Renowned wildlife geneticist to present Carlton N. Owen seminar at MSU next week

Contact: Karen Brasher

Conservation genetics pioneer Lisette P. Waits is pictured with a Newfoundland woodland caribou calf.
Conservation genetics pioneer Lisette P. Waits is pictured with a Newfoundland woodland caribou calf. (Photo submitted)

STARKVILLE, Miss.—A conservation and landscape genetics pioneer is this year’s guest for Mississippi State’s 2019 Carlton N. Owen Lecture Series.

Lisette P. Waits will lead the Friday [Nov. 22] public program titled “Genetic monitoring of wildlife for conservation and management—examples from rabbits and large carnivores.” Her presentation begins at 10 a.m. in Thompson Hall’s Tully Auditorium.

Waits is a distinguished professor and head of Fish and Wildlife Sciences at the University of Idaho. In addition to conservation and landscape genetics, her research includes endangered species ecology and management.

Data excerpts:

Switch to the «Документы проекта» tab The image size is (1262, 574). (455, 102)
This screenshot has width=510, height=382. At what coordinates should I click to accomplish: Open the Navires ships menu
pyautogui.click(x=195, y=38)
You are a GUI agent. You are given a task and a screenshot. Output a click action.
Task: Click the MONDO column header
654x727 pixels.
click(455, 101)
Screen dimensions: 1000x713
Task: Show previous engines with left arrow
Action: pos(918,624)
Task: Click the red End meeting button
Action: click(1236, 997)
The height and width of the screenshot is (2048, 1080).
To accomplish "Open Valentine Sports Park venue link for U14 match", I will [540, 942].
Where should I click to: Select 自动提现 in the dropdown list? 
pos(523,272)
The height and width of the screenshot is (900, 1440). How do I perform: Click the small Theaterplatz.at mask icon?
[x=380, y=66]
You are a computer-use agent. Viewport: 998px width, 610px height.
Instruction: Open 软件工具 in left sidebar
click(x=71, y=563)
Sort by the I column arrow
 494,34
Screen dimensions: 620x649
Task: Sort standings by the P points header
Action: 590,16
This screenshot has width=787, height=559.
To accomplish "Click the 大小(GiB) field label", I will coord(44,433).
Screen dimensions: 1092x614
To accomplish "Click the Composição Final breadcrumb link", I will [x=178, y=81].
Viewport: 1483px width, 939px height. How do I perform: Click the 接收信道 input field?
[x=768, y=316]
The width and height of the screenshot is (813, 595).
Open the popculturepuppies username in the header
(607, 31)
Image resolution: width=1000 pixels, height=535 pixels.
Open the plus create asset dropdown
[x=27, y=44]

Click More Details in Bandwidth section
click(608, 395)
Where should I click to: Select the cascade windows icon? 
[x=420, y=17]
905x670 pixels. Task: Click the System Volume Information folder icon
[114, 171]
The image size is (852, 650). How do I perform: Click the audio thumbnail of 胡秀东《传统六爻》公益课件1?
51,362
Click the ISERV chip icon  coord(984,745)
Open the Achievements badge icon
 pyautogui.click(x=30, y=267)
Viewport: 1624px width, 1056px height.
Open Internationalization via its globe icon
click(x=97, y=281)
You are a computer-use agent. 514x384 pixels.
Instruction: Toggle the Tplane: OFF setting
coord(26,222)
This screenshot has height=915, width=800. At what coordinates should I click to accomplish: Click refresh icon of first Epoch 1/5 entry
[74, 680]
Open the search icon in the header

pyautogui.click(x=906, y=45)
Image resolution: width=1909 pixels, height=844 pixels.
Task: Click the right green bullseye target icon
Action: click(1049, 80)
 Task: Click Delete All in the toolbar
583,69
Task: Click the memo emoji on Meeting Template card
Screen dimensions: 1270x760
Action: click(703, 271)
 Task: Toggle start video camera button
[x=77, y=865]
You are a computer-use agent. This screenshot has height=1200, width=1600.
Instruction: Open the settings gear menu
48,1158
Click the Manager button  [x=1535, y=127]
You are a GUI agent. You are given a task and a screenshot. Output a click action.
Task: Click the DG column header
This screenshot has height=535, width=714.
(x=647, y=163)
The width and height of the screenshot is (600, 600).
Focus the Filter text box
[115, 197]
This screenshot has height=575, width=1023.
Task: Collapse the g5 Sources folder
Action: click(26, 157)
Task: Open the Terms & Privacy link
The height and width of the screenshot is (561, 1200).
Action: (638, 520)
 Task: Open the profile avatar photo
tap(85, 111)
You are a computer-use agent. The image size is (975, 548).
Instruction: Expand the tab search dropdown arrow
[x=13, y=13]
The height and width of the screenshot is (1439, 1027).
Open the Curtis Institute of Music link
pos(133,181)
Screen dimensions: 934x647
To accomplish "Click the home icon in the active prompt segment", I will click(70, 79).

Tasks to complete:
- a) According to the seminar announcement, at what time and in what location does the presentation begin?
- b) Please pick up the seminar announcement after its final sentence and keep writing it.

Your responses:
- a) It begins at 10 a.m. in Thompson Hall's Tully Auditorium.

- b)
Waits is developing cutting-edge non-invasive genetic methods to study populations of endangered species. She also has been fundamental in the development of the landscape genetics field, co-authoring the first book on the subject.

She earned both of her degrees in genetics, a bachelor’s at the University of Georgia and a Ph.D. at the University of Utah. Waits is the current president of the National Association of Wildlife and Fisheries Programs and a Fellow in The Wildlife Society.

The Owen Lecture Series, established nearly two decades ago in MSU’s College of Forest Resources, is named for the Greenville, South Carolina, resident and 1974 MSU graduate. The program focuses on natural resource conservation issues.

MSU is Mississippi’s leading university, available online at www.msstate.edu.